ビール、あんきも、白子、魚卵、レバーなどがプリン体の多い食品で痛風の原因とよく言われます。
でも、これらの食べ物を摂っていなくても痛風になるのです。私もプリン体の多い食品などほとんど食べていないにも関わらず、痛風を度々起こしていました。

プリン体は飲食物で体内に取り入れられますが、その割合は体内に存在するプリン体のたった2割です。残りの8割は体内で生成されているのです。つまり食べ物から摂る分は少ないに越したことはありませんが、不規則な食生活をしていないのであれば、さほど気にすることはありません。それ以上に体内で生産される分を考慮する必要があるのです。

古い細胞が新しい細胞に変わる新陳代謝の際にプリン体は発生するのです。激しい運動をすると筋肉の細胞が破壊されます。つまりその激しい運動は多くのプリン体を生産する原因になっているのです。スポーツ選手に案外、痛風の人が多いというのは納得ですね。

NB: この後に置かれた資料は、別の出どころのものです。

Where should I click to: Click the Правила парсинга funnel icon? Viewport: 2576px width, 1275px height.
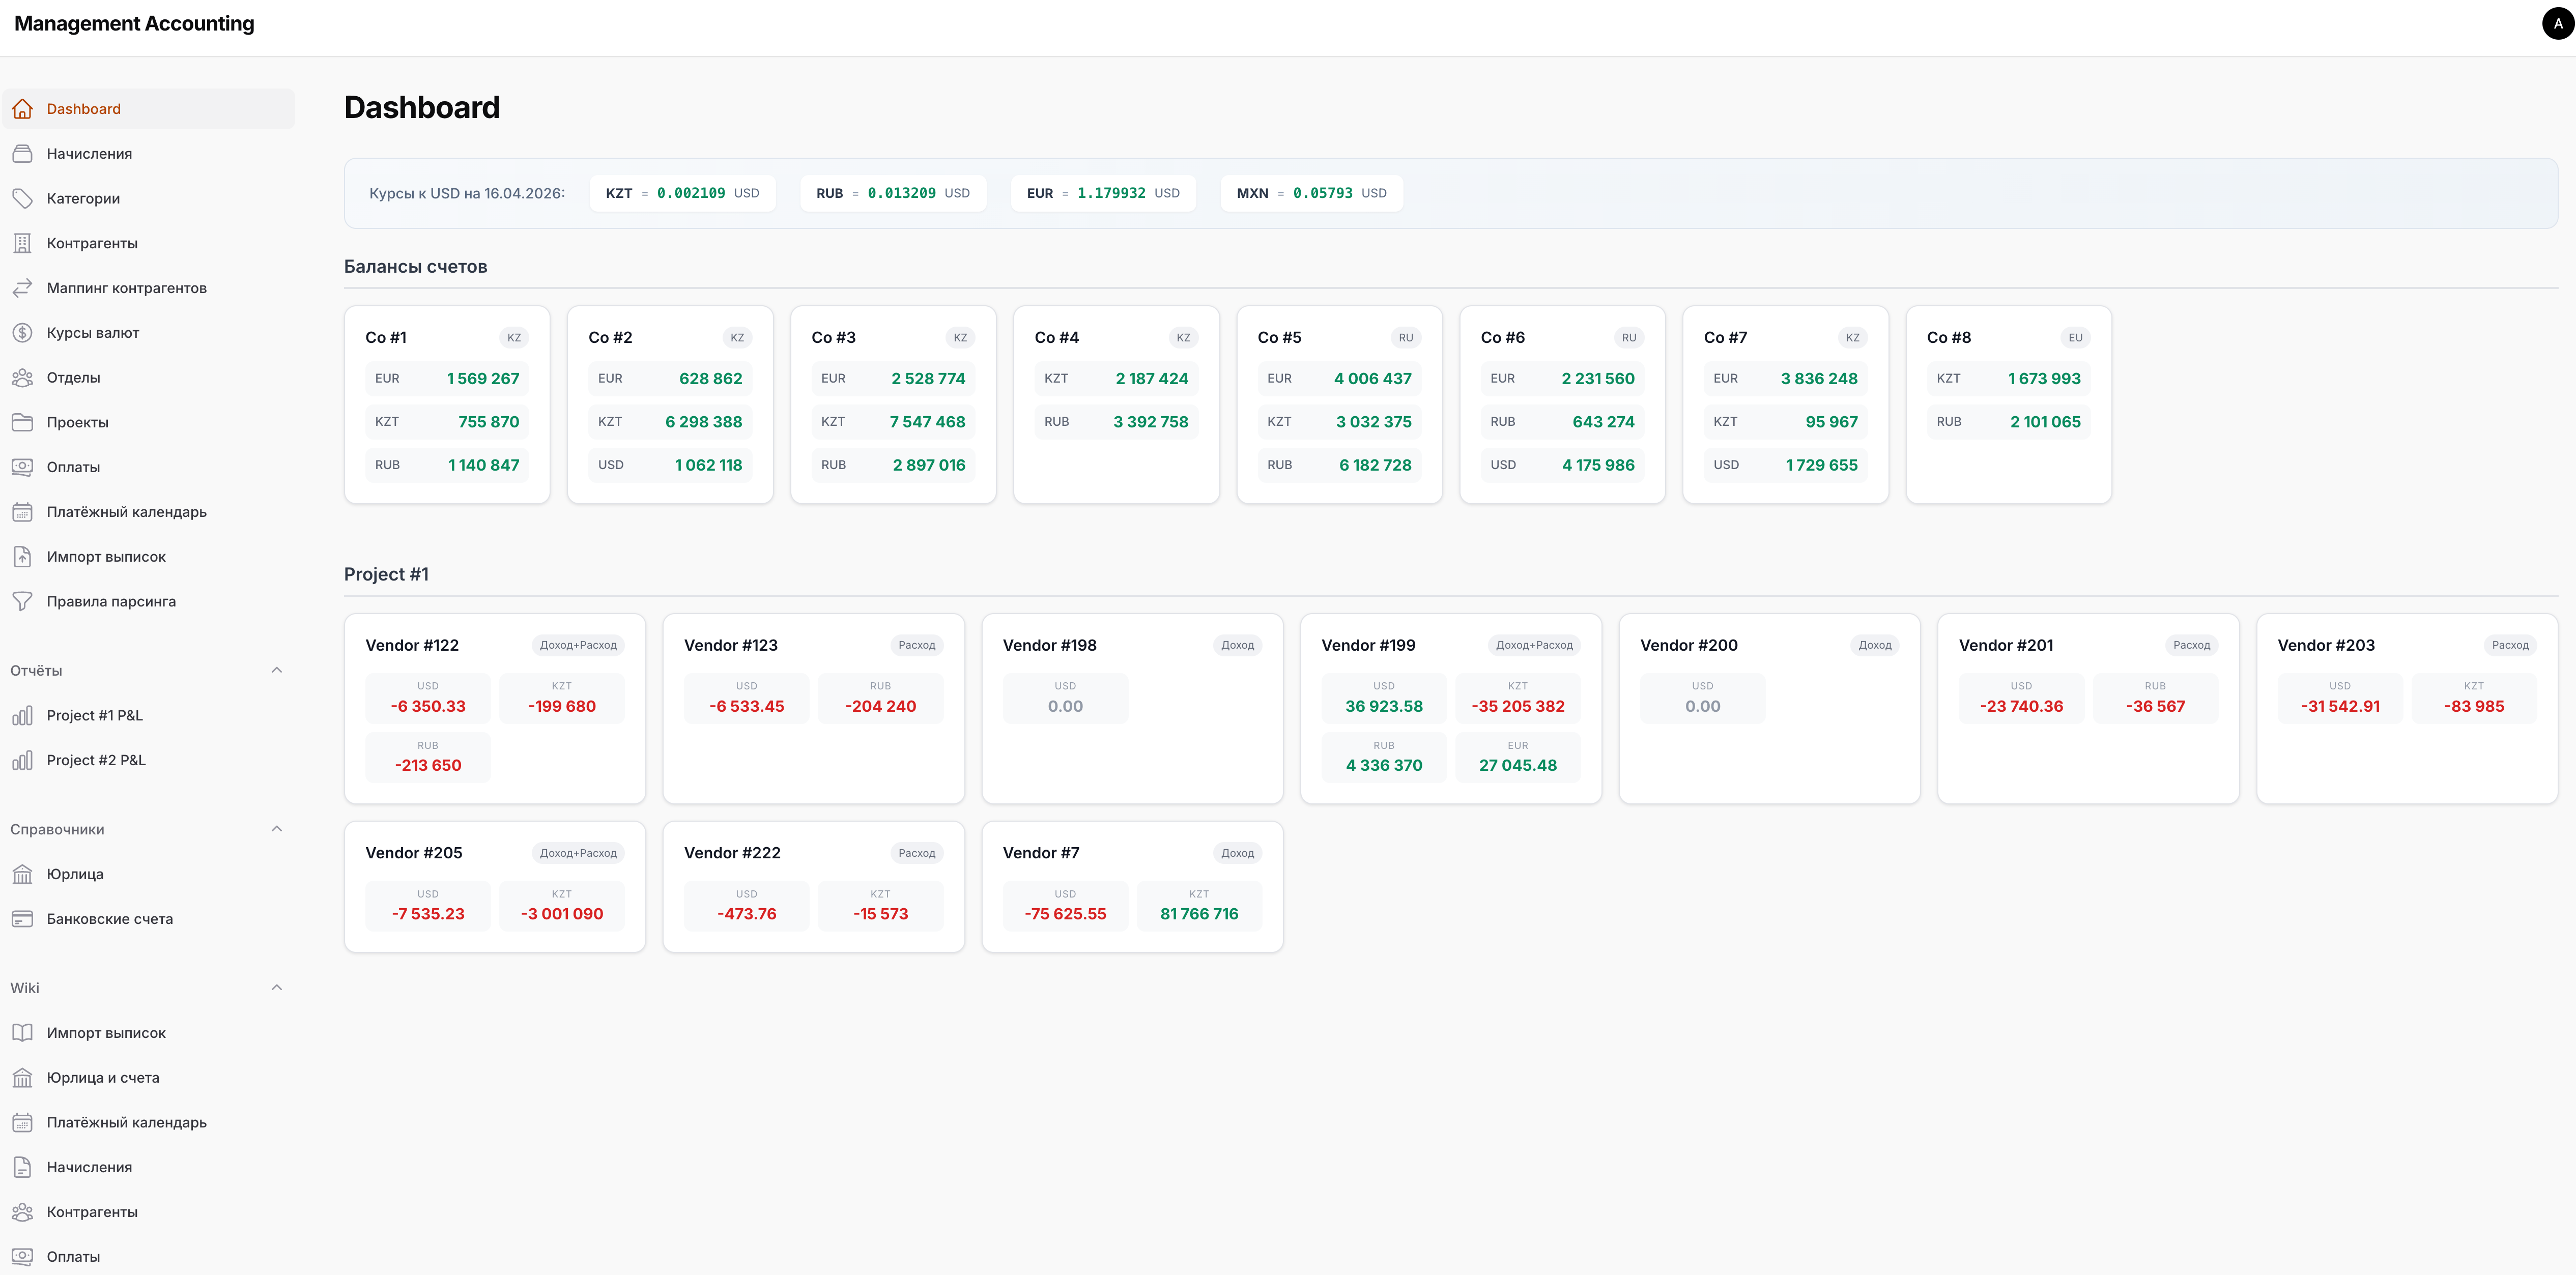pyautogui.click(x=22, y=601)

また、尿酸を体外に排出する排泄能力が悪い人がいます。これは先天的なものがあるようで、生まれつきなのでどうすることもできないでしょう。痛風を頻発させる人はこの能力が劣っているのです。高尿酸血症の人の約9割はこの尿酸排泄能力に問題があるようです。こういう人は食生活をいくら気を付けても無駄なんですね。

激しい運動をしていてそれにプラスして尿酸の排出能力が劣っている人はかなり痛風のリスクが高いことになりますね。また、激しい運動をして体内の水分が枯渇した状態から水分補給が十分でないと尿酸値は相対的に一気に高まります。この点からも激しい運動をする人は痛風に注意が必要なんですね。

尿酸値の高い運動選手のための痛風対策

尿酸の排出機能が不十分で、さらに運動をしていてプリン体の発生が多い人はどうしたらいいのでしょうか?食生活で外から入ってくるものを制限したり、あるいは薬で尿酸の排出を助けるなどが一般的な治療法でしょう。

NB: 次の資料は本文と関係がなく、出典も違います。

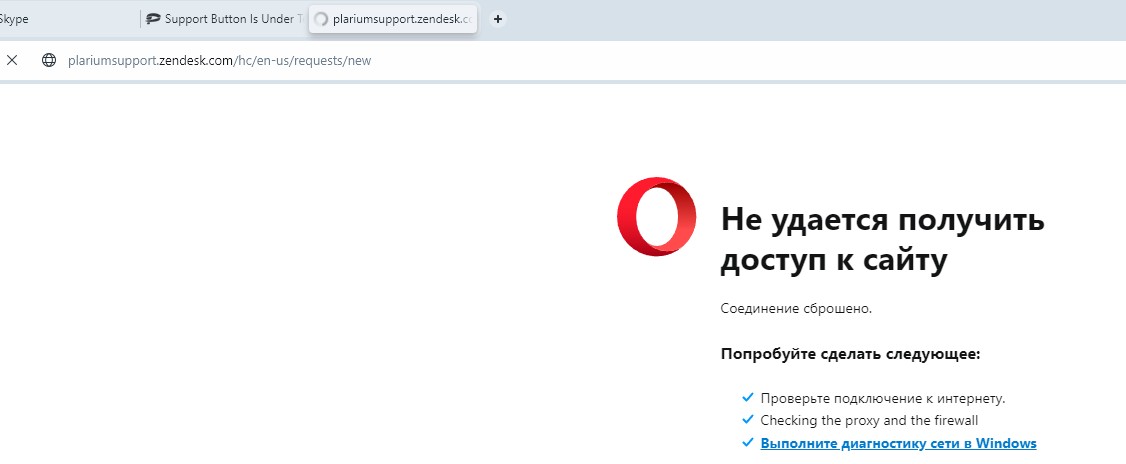The image size is (1126, 464).
Task: Click the 'Проверьте подключение к интернету.' suggestion text
Action: point(883,398)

ただ、それにも限界はあります。普通の一般的な生活をしているのならいいでしょう。でも毎日のようにランニングをしたり筋トレをしたり、泳いだり等々、激しいトレーニングをする人はそれも間に合わたいでしょう。またあまり薬に頼りたく無い人もいるでしょう。

そこでこれらのタイプの痛風の人に良いものがあります。それは牛乳です。牛乳は尿酸の排出を助けてくれるようです。
牛乳に含まれているカゼインは胃で分解されるとアラニンというものになります。アラニンは腎臓に働きかけ尿酸を排出させることができるようです。牛乳は低脂肪乳の方が効果があようです。低脂肪のヨーグルトでも同様の効果があります。1日にコップ1杯の牛乳を飲むと痛風の発症が43%減ったという研究結果もあるようです。牛乳を毎日飲んで痛風の予防ができるのですね。

普段、尿酸値が高くその上激しいスポーツをする人は、まずは水分補給を十分にしていき、さらに、毎日『牛乳』を飲む習慣をつけるといいでしょう。

あの辛い痛みはもう二度と味わいたくないですよね。